CDC’s Report On Hospital-Acquired Infections

162017_132140396847214_292624_nEarlier this month, the CDC issued its report entitled National And State Healthcare Associated Infections Progress Report (“Report”) that analyzes the CDC’s National Healthcare Safety Network (“NHSN”) data from more than 13,000 hospitals and other healthcare facilities. The Report includes national and state-by-state summaries of six hospital-acquired infections (“HAIs”) based on 2013 data.

The data in the Report are from acute care hospitals only and involve the following six Hospital-Acquired Infections: central line-associated bloodstream infections (“CLABSI”), catheter-associated urinary tract infections (“CAUTI”), surgical site infections (“SSI”) (state-specific SSI data are presented for colon surgery and abdominal hysterectomy surgery),  hospital-onset Clostridium difficile infections (“C.difficile”), and hospital-onset methicillin-resistant Staphylococcus aureus (“MRSA”) bacteremia, which are bloodstream infections.

An important underlying statistic: every day in the U.S., one in 25 hospital patients has at least one of the six hospital-aquired infections, contracted during his/her course of hospital care.

The January 2015 CDC Report found significant reductions reported at the national level for nearly all infections in 2013 but did not reach the 2013 goals established by the HAI Action Plan in 2009. CLABSI and SSI showed the greatest reduction; some progress was shown in reducing both hospital-onset MRSA bacteremia and hospital-onset C.difficile infections; but there was an increase in CAUTI (similar to last year’s report), “signaling a strong need for additional prevention efforts.”

The Report found the following on the national level:

 – 46 percent decrease in CLABSI between 2008 and 2013;

– 19 percent decrease in SSI related to the 10 select procedures tracked in the report between 2008 and 2013;

– 6 percent increase in CAUTI between 2009 and 2013;

– 8 percent decrease in MRSA bacteremia between 2011 and 2013; and,

– 10 percent decrease in C.difficile infections between 2011 and 2013.

Record extracts:

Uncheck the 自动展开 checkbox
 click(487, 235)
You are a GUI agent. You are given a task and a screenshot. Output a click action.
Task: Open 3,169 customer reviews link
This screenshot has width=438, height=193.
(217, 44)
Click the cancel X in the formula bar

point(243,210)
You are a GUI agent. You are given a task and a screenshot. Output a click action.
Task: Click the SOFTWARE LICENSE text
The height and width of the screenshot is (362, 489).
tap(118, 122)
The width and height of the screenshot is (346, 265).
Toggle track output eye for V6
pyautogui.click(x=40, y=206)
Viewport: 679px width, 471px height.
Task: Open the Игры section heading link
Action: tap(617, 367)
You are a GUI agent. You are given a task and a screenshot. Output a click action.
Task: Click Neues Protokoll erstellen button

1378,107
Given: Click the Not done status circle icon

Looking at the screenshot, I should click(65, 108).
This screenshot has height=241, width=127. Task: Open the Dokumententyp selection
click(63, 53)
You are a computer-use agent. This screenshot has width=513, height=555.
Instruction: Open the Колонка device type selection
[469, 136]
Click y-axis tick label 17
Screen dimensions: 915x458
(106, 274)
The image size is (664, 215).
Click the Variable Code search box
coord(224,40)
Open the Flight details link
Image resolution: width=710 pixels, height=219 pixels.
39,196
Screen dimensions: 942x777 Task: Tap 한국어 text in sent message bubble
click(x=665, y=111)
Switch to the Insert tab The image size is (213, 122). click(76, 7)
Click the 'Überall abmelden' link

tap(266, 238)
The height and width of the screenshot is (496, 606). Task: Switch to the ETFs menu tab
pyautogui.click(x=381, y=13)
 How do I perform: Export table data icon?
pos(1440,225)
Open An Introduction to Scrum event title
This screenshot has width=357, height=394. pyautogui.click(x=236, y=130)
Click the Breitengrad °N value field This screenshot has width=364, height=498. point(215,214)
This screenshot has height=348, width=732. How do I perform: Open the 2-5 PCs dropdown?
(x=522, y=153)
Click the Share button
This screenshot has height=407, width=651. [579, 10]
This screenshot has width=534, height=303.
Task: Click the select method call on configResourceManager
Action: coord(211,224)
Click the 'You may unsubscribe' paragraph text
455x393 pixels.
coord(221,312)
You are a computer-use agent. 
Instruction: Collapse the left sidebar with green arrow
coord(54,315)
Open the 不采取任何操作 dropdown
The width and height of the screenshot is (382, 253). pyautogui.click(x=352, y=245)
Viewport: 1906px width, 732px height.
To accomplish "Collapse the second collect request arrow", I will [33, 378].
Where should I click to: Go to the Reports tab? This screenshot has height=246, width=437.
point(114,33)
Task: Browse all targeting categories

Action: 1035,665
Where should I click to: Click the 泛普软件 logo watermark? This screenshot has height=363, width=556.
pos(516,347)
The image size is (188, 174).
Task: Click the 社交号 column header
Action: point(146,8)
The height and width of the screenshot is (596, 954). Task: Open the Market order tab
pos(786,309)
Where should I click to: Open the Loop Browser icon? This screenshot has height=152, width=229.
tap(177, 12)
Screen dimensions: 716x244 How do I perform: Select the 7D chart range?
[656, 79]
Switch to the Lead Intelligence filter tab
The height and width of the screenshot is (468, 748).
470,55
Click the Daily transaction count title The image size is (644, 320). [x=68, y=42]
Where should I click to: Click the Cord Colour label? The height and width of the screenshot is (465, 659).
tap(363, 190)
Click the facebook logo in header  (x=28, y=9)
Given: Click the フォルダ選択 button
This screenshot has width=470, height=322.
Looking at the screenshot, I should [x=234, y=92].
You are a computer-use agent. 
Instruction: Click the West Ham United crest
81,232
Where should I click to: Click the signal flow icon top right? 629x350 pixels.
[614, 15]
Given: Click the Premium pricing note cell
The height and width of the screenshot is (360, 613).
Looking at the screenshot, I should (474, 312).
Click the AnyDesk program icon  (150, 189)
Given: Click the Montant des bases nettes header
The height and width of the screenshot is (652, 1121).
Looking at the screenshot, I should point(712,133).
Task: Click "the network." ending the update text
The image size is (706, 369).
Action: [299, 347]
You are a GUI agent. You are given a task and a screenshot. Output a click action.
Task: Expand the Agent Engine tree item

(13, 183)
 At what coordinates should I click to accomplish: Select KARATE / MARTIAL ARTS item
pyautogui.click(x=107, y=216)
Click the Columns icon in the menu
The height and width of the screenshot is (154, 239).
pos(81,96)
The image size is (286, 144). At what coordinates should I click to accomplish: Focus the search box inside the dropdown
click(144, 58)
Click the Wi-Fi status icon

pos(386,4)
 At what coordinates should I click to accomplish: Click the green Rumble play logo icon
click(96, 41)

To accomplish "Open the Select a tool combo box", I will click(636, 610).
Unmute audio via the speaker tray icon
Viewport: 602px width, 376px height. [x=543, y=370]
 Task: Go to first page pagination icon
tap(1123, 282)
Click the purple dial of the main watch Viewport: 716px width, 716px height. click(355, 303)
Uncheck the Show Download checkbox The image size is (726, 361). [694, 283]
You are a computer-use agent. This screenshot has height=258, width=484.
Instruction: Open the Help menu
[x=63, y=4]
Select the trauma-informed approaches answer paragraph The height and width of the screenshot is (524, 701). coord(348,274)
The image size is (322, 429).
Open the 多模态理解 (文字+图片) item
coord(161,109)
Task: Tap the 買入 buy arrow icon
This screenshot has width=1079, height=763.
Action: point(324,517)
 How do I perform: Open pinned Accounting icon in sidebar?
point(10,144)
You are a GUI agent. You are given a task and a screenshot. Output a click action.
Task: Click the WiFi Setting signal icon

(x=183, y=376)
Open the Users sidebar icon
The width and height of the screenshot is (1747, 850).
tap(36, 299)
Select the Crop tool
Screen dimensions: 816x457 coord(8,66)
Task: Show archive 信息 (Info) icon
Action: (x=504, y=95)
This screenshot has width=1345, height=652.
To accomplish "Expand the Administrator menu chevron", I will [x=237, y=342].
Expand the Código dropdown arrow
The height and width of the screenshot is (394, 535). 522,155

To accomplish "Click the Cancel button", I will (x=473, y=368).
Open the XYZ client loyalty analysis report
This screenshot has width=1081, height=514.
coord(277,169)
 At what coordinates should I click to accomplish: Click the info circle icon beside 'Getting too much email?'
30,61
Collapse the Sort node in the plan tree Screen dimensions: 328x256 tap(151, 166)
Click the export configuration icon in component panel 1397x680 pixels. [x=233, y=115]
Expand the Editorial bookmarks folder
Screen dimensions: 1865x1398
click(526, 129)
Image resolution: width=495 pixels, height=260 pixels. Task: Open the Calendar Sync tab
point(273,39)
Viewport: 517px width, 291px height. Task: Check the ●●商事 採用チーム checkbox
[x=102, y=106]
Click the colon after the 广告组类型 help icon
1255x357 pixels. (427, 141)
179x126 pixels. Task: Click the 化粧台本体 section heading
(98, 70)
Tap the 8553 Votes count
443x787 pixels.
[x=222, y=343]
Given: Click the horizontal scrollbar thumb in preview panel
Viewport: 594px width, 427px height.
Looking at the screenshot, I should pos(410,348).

Using the information:
1) In the report on hospital-acquired infections, write out the part that opens with the words containing "The data in" and closes with "which are bloodstream infections.", changing "acute care hospitals" to "general acute care hospitals".
2) According to the report on hospital-acquired infections, why is there a strong need for additional prevention efforts?

Responses to the exercise:
1)
The data in the Report are from general acute care hospitals only and involve the following six Hospital-Acquired Infections: central line-associated bloodstream infections (“CLABSI”), catheter-associated urinary tract infections (“CAUTI”), surgical site infections (“SSI”) (state-specific SSI data are presented for colon surgery and abdominal hysterectomy surgery),  hospital-onset Clostridium difficile infections (“C.difficile”), and hospital-onset methicillin-resistant Staphylococcus aureus (“MRSA”) bacteremia, which are bloodstream infections.

2) Catheter-associated urinary tract infections (CAUTI) increased, similar to the previous year's report. The national figures show a 6 percent rise in CAUTI between 2009 and 2013.